Axenfeld–Rieger syndrome has an autosomal dominant pattern of inheritance.

The molecular genetics of Axenfeld–Rieger syndrome are poorly understood, but center on three genes identified by cloning of chromosomal breakpoints from patients.

This disorder is inheritable as an autosomal dominant trait, which means the defective gene is located on an autosome, and only one copy of the gene is sufficient to cause the disorder when inherited from a parent who has the disorder. As shown in the diagram, this gives a 50/50 chance of offspring inheriting the condition from an affected parent.

==Diagnosis==
The age of diagnosis differs according to the intensity of the symptoms.

Although most recognized for its correlation with the onset of glaucoma, the malformation is not limited to the eye, as Axenfeld–Rieger syndrome when associated with the PITX2 genetic mutation usually presents congenital malformations of the face, teeth, and skeletal system.The most characteristic feature affecting the eye is a distinct corneal posterior arcuate ring, known as an "embryotoxon". In severe cases, iris may be adherent to the cornea anterior to the Schwalbe's line.

------------------------------

= Your assignment =
Pick up the Axenfeld–Rieger syndrome text after its final sentence and carry it on in the same style.

------------------------------

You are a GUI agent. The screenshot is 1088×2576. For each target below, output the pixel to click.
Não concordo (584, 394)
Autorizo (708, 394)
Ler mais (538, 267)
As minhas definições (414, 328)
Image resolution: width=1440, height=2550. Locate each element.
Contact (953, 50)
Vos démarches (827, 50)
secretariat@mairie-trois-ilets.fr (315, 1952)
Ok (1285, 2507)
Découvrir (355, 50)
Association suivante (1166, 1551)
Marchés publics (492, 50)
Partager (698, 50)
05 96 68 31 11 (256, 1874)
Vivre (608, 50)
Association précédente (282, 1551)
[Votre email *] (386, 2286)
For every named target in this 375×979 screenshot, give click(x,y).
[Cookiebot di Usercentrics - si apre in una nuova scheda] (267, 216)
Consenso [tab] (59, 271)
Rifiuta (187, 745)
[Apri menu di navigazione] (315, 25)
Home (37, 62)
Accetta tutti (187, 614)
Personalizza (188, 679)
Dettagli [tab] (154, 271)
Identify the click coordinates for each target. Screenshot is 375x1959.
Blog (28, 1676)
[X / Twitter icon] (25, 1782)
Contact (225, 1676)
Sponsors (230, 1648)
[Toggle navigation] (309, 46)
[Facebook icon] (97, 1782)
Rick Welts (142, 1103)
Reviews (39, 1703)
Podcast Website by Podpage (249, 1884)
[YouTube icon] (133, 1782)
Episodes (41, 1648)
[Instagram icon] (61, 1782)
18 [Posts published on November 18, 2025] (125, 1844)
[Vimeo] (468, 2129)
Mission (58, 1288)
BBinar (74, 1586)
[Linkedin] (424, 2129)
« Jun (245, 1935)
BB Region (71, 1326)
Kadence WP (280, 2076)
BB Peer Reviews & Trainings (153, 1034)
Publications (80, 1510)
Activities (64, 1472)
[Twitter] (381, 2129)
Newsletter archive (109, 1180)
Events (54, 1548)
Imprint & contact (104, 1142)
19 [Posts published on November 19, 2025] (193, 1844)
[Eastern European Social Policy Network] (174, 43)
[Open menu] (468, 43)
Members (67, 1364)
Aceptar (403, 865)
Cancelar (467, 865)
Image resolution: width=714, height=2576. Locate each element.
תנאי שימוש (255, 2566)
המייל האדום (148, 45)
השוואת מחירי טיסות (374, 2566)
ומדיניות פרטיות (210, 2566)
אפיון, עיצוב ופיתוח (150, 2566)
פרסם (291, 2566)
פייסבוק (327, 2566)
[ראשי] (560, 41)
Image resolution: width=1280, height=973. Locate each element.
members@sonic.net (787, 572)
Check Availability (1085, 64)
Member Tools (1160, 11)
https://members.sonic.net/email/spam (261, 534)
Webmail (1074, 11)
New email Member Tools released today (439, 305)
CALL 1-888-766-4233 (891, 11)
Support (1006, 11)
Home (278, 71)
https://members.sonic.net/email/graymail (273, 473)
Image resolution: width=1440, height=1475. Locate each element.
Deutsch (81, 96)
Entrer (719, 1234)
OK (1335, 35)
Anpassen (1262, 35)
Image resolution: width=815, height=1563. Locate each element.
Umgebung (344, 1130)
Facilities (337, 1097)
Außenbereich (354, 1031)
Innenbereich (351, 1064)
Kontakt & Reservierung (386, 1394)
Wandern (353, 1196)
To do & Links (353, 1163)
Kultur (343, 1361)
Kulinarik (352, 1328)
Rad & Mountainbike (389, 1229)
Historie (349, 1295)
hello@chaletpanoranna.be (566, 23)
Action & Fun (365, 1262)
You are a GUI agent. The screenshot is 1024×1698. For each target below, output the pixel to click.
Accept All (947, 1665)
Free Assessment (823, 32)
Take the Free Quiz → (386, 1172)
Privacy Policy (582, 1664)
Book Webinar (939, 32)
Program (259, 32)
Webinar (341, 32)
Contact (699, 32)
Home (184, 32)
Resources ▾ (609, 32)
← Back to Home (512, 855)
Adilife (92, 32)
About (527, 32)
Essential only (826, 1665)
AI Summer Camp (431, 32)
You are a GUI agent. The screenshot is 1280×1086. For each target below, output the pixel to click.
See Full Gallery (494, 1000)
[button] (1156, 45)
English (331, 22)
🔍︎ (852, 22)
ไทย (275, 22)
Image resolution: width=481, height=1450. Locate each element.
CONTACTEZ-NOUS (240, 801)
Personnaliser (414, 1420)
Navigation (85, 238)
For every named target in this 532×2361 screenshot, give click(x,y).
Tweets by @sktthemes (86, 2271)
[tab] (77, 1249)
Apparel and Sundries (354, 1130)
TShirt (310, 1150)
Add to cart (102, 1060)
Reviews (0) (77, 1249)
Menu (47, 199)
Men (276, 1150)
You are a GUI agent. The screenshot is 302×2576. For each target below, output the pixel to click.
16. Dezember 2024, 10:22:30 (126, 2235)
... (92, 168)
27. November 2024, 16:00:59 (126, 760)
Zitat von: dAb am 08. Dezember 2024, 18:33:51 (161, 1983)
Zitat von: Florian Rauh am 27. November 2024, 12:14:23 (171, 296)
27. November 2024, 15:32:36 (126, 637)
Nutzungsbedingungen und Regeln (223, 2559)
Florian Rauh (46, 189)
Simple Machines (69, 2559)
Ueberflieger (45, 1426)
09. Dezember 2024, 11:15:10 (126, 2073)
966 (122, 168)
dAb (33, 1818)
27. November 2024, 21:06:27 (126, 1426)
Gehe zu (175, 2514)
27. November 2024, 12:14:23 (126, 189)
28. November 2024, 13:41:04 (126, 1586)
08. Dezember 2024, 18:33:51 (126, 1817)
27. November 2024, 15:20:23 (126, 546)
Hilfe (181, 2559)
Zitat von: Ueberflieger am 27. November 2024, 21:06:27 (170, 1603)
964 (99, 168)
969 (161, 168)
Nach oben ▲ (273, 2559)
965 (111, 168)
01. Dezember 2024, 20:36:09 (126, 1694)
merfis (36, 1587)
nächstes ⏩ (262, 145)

------------------------------

= Result below =
One of the three known genetic mutations which cause Rieger syndrome can be identified through genetic samples analysis. About 40% of people with Axenfeld–Rieger have displayed mutations in genes PITX2, FOXC1, and PAX6. The difference between Type 1, 2, and 3 Axenfeld–Rieger syndrome is the genetic cause, all three types display the same symptoms and abnormalities.

===Classification===
The OMIM classification is as follows:

| Type | OMIM | Gene |
|---|---|---|
| Type 1 | 180500 | PITX2 |
| Type 2 | 601499 | possibly FOXO1A |
| Type 3 | 602482 | FOXC1 |
| DeHauwere syndrome | 109120 | Unknown |

Detection of any of these mutations can give patients a clear diagnosis and prenatal procedures such as preimplantation genetic diagnosis, chorionic villus sampling and amniocentesis can be offered to patients and prospective parents.

==Management==
One of the surgical techniques used to treat this rare disease is the Phakic Retroiridian Pupilloplasty is an original surgical technique involving the creation of a sclerocorneal incision through a peripheral iridotomy, with the surgeon working behind the iris and creating a neopupil with an anterior chamber vitrectome. It requires very few follow-up visits and the patient's recovery is fast.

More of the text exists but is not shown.